Como o MOCHI Controla Luz e Calor
Smalyukh descreveu a chave para o desempenho do MOCHI como seus bolsões de ar dispostos de forma precisa.
O novo material compartilha semelhanças com aerogéis, que são isolantes bem conhecidos utilizados em diversas indústrias. (A NASA utiliza aerogéis dentro de seus rovers em Marte para manter os eletrônicos aquecidos). Aerogéis também se baseiam em poros preenchidos de ar, mas esses poros geralmente estão dispostos em um padrão aleatório que dispersa a luz. É por isso que os aerogéis frequentemente parecem turbios e às vezes são referidos como “fumaça congelada”.
A equipe da CU Boulder queria um material isolante que mantivesse a clareza enquanto proporcionasse uma forte resistência térmica.
Para fabricar o MOCHI, os pesquisadores combinaram moléculas de surfactante com uma mistura líquida. Essas moléculas se agrupam naturalmente em formas semelhantes a fios, um pouco como a separação que ocorre quando óleo e vinagre se tornam camadas em um molho para salada. As moléculas de silicone na mesma mistura se ligam à superfície desses pequenos fios.
Através de várias etapas controladas, os pesquisadores removem os aglomerados de detergente e os substituem por ar. Isso deixa para trás uma estrutura de silicone cercando uma rede de canais de ar ultra-pequenos. Smalyukh compara o padrão intrincado a um “pesadelo para encanadores”.
O ar representa mais de 90% do volume do MOCHI.
Parando o Calor na Escala Molecular
O calor se propaga através de um gás de forma semelhante a uma reação em cadeia no bilhar. A energia faz com que as moléculas e átomos do gás se movam mais rápido e colidam entre si, transmitindo calor conforme se atingem.
Os poros dentro do MOCHI são tão pequenos que as moléculas de gás não podem colidir livremente. Em vez disso, elas batem repetidamente nas paredes de silicone, o que impede que o calor se espalhe facilmente pelo material.
“As moléculas não têm a chance de colidir livremente umas com as outras e trocar energia”, disse Smalyukh. “Em vez disso, elas colidem com as paredes dos poros.”

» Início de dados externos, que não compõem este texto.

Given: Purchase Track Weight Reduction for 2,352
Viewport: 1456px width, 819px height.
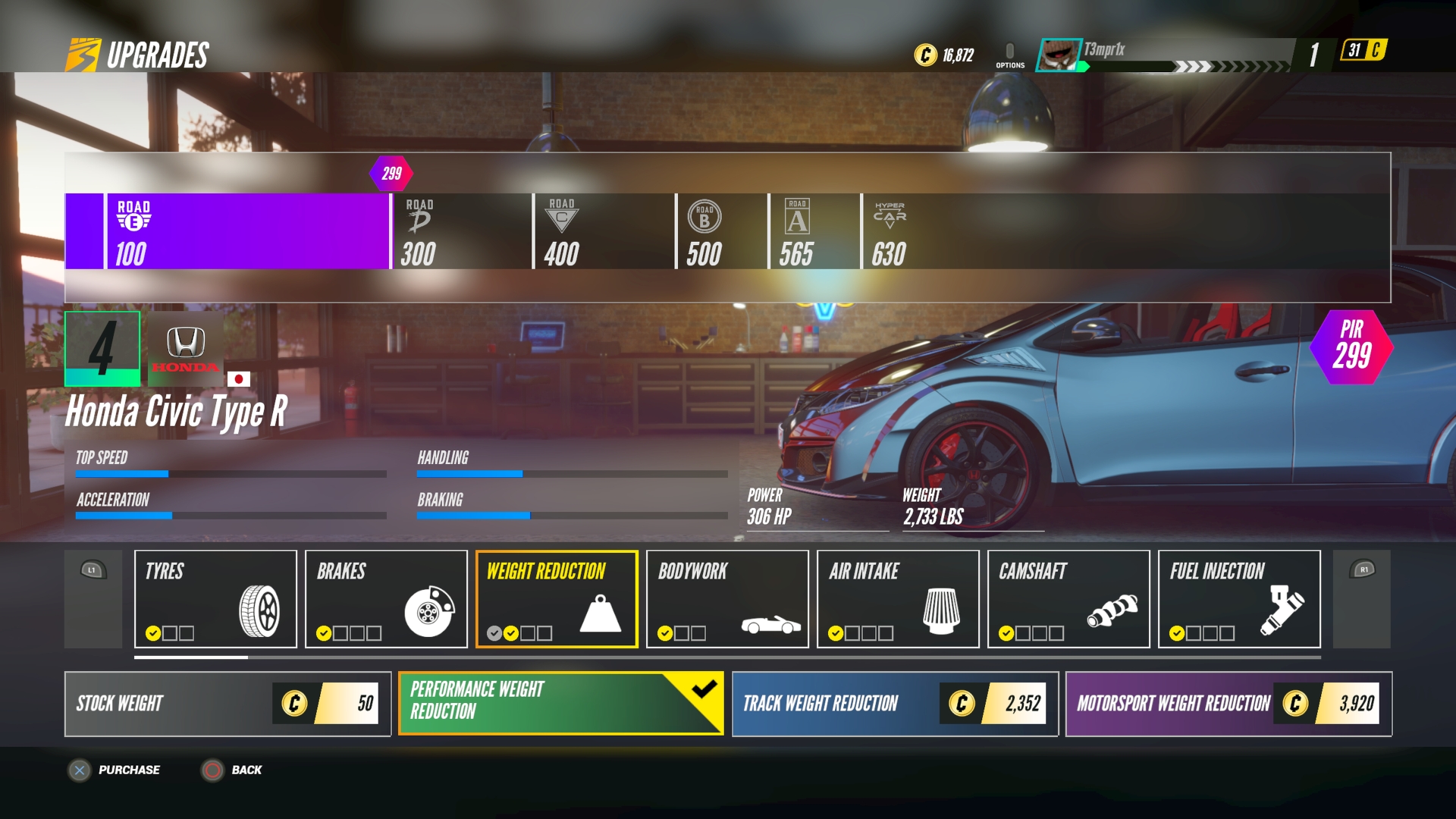Looking at the screenshot, I should (895, 704).
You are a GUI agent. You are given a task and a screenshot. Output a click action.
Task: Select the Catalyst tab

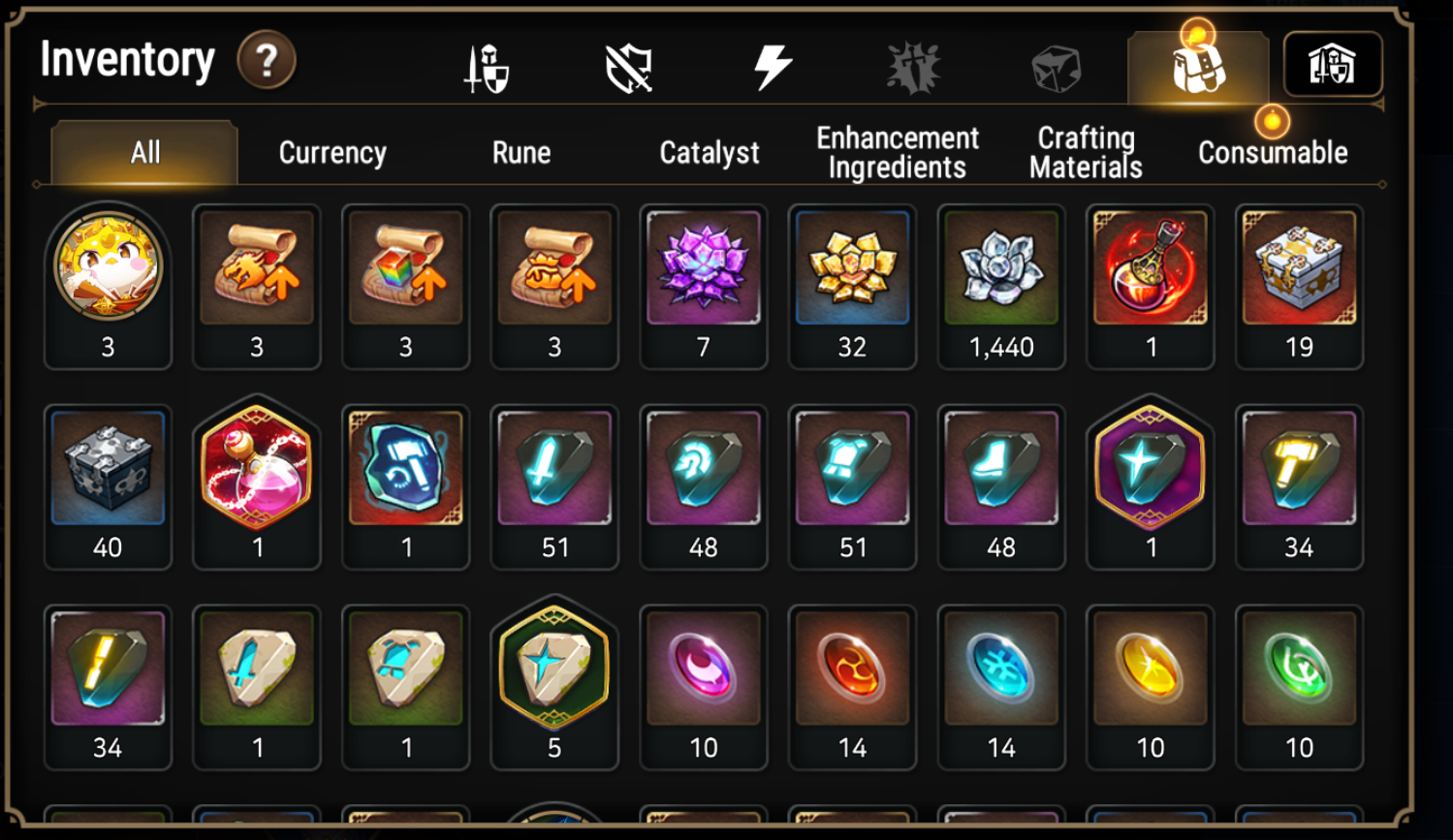[x=709, y=151]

Apesar dessa forte capacidade de bloqueio de calor, o MOCHI reflete apenas cerca de 0,2% da luz que chega, permitindo que quase toda a luz visível passe.

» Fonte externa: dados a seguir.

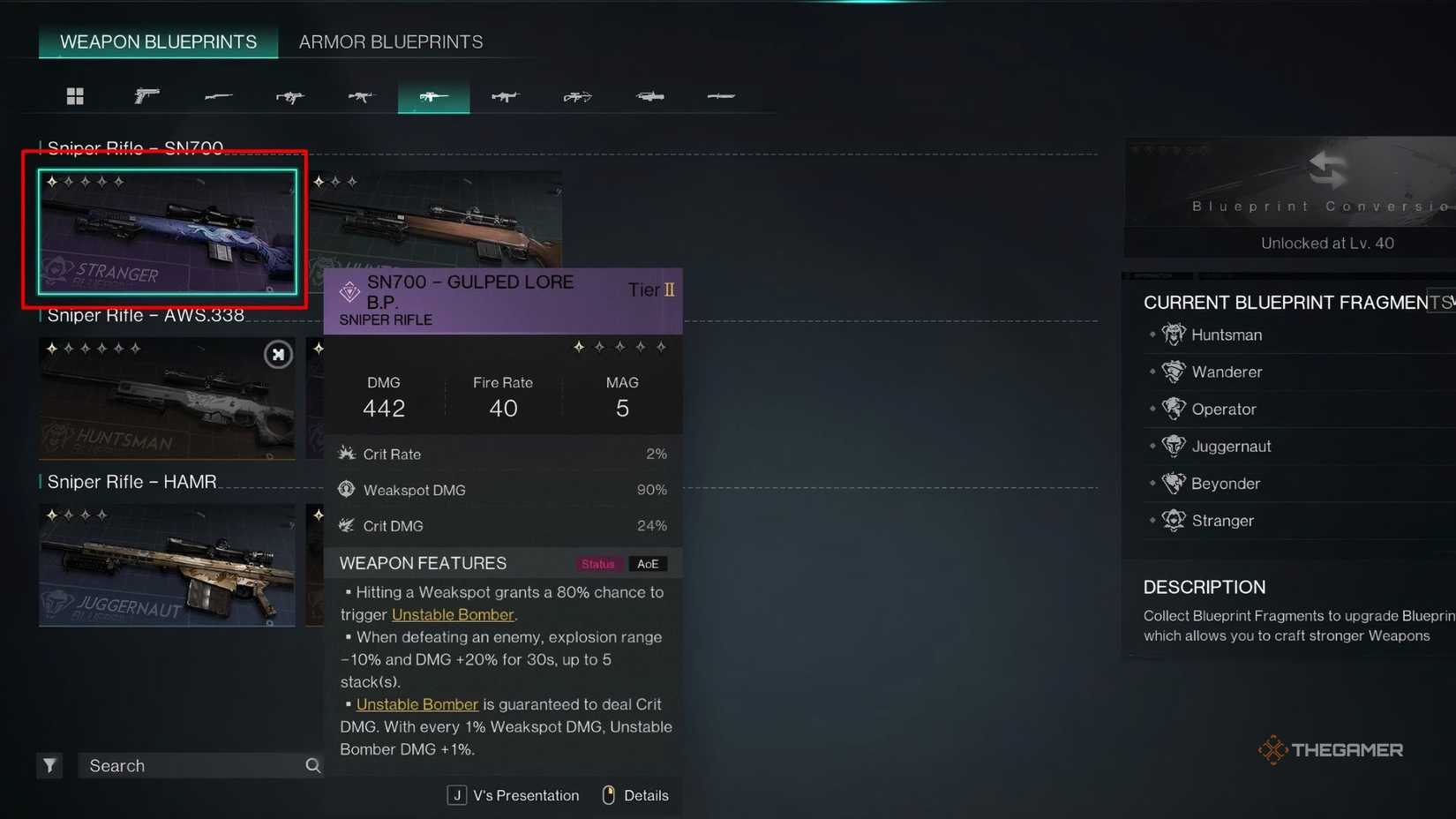Viewport: 1456px width, 819px height.
Task: Select the assault rifle category icon
Action: (362, 96)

Possíveis Usos e Desenvolvimento Futuro
Os pesquisadores imaginam muitas aplicações para um material transparente que efetivamente retém calor. Uma possibilidade é um dispositivo que captura o calor da luz solar e o converte em energia sustentável e de baixo custo.
“Mesmo em um dia parcialmente nublado, você ainda poderia aproveitar muita energia e usá-la para aquecer sua água e o interior do seu edifício”, disse Smalyukh.
Por enquanto, o MOCHI não está pronto para lançamento comercial. Sua produção em laboratório requer um tempo considerável, embora Smalyukh acredite que métodos de fabricação mais eficientes possam ser desenvolvidos. Os componentes utilizados para fazer o MOCHI são relativamente de baixo custo, o que apoia o potencial a longo prazo para escalar essa tecnologia.
Por enquanto, a perspectiva para o MOCHI permanece promissora, assim como a visão clara através de uma janela revestida com esse material.
Co-autores do estudo incluem Amit Bhardwaj, Blaise Fleury, Eldo Abraham e Taewoo Lee, todos associados de pesquisa pós-doutoral no Departamento de Física da CU Boulder. Bohdan Senyuk, Jan Bart ten Hove e Vladyslav Cherpak, ex-pesquisadores pós-doutorais na CU Boulder, também contribuíram como co-autores.